## TASK DESCRIPTION
Copy the data below line for line, word for word, and leave the pictures out.

## RECORD SET
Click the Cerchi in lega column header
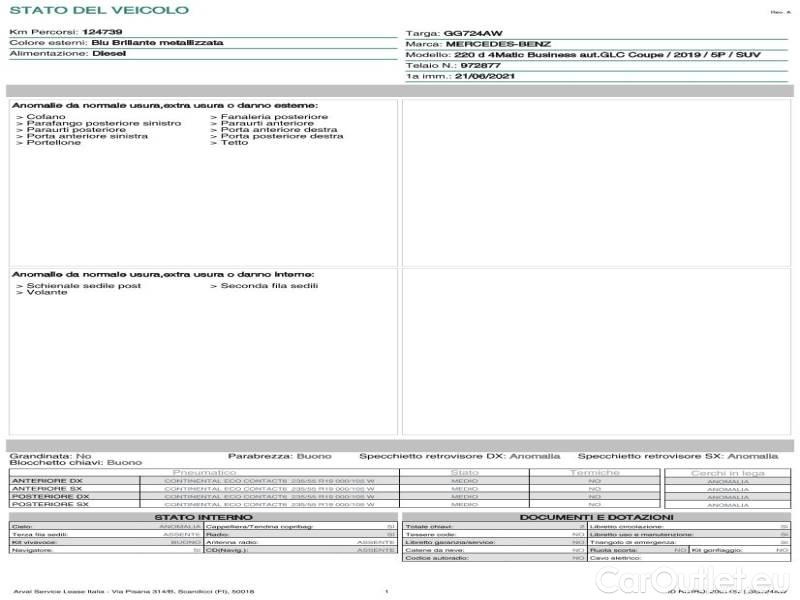Viewport: 800px width, 600px height. 727,472
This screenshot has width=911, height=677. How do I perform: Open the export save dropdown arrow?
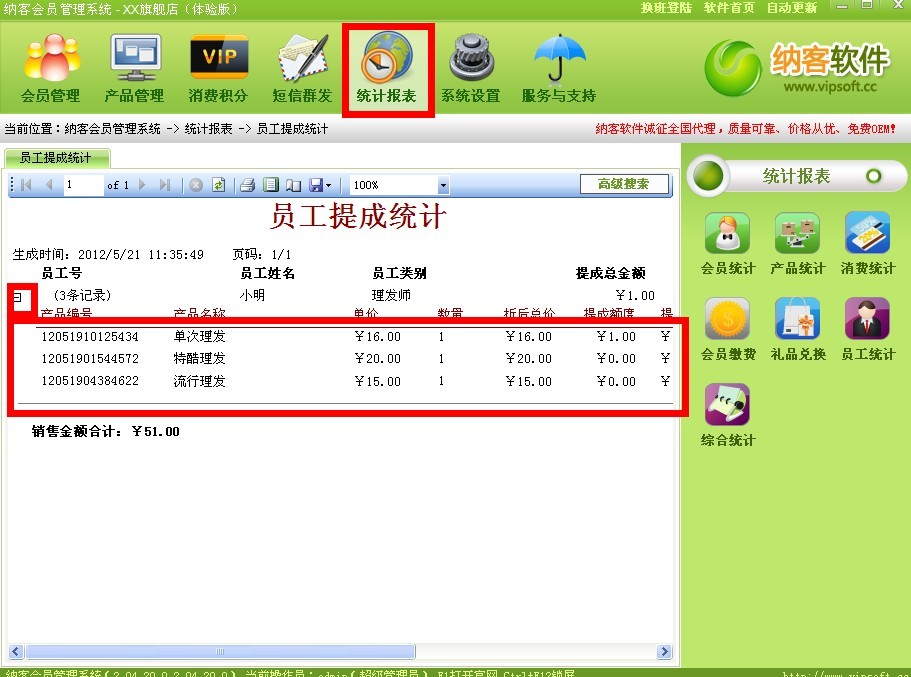328,185
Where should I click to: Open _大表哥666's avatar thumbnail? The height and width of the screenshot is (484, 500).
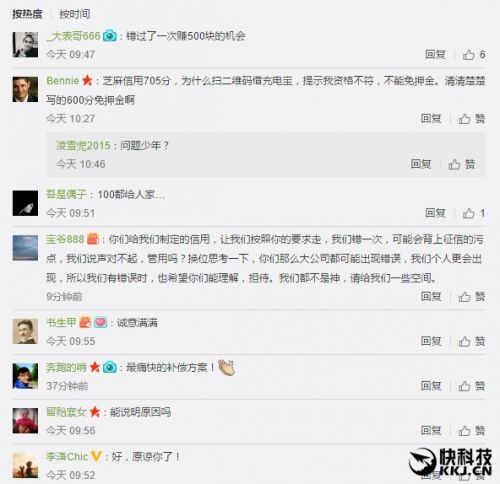(25, 45)
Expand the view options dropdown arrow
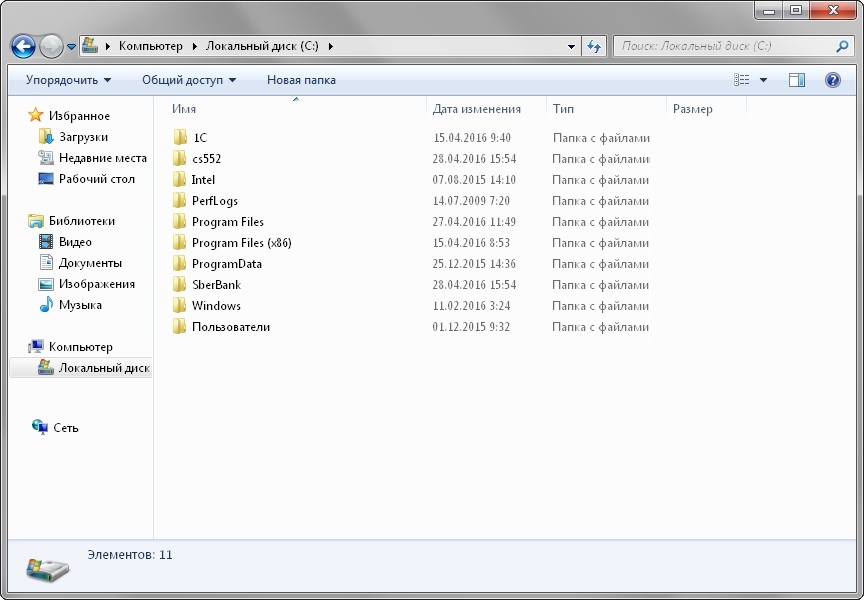 [764, 80]
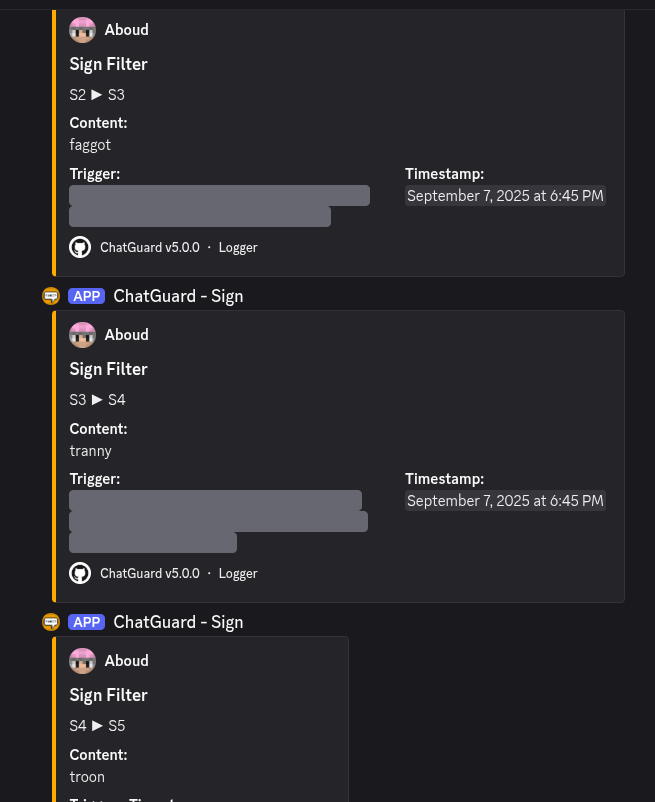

## TASK SOLUTION
Click the Cerchi in lega column header
Viewport: 800px width, 600px height. 727,472
This screenshot has width=911, height=677. How do I perform: Open the export save dropdown arrow?
328,185
Where should I click to: Open _大表哥666's avatar thumbnail? The height and width of the screenshot is (484, 500).
(25, 45)
Expand the view options dropdown arrow
 [764, 80]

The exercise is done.